Ottawa Subarachnoid Hemorrhage Rule
Diagnostic testing was associated with substantially prolonged lengths of stay. CT and LP had low diagnostic yields, which suggests the need for a clinical decision rule to rule out subarachnoid hemorrhage (SAH) in ED patients with acute headache 1).
A study validated clinical practice that a negative CT with a negative lumbar puncture is sufficient to rule out subarachnoid hemorrhage 2).
https://www.mdcalc.com/ottawa-subarachnoid-hemorrhage-sah-rule-headache-evaluation
Only apply in: Alert patients ≥15 years old, new severe atraumatic headache, maximum intensity within 1 hour.
Do not use in: Patients with new neurologic deficits, prior aneurysm, prior SAH, known brain tumors, or chronic recurrent headaches (≥3 headaches of the same character and intensity for >6 months).
More definitive studies are needed to determine an accepted benchmark for the proportion of patients receiving further work-up (computed tomographic brain) after fulfilling the entry criteria for the Ottawa SAH rule 3).
The Ottawa SAH rule demonstrated high sensitivity.

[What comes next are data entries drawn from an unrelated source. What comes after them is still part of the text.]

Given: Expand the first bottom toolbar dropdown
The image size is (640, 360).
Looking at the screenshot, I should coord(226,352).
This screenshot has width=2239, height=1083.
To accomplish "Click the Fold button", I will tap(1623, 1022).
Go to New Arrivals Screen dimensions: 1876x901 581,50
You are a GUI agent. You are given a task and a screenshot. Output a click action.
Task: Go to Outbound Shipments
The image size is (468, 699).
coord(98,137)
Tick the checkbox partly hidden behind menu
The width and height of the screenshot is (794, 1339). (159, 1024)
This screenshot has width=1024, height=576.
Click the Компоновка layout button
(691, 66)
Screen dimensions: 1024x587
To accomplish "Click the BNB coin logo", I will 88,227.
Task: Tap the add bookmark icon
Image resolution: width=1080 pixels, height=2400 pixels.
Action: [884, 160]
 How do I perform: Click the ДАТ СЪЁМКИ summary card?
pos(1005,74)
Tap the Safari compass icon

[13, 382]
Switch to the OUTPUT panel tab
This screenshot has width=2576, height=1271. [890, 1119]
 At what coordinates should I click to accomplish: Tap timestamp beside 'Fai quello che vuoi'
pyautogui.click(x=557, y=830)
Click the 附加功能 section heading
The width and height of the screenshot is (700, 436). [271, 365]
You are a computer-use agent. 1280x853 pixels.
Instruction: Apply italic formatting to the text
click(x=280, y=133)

Addition of vomiting and SBP >160 mm Hg to the Ottawa SAH rule may increase its sensitivity 4).
Validating the Ottawa SAH Prediction Algorithms will provide a way to accurately identify large SAH cohorts, thereby furthering research and altering care 5).
Ottawa SAH Rule was sensitive for identifying subarachnoid hemorrhage in otherwise alert and neurologically intact patients. Perry et al. believe that the Ottawa SAH Rule can be used to rule out this serious diagnosis, thereby decreasing the number of cases missed while constraining rates of neuroimaging 6).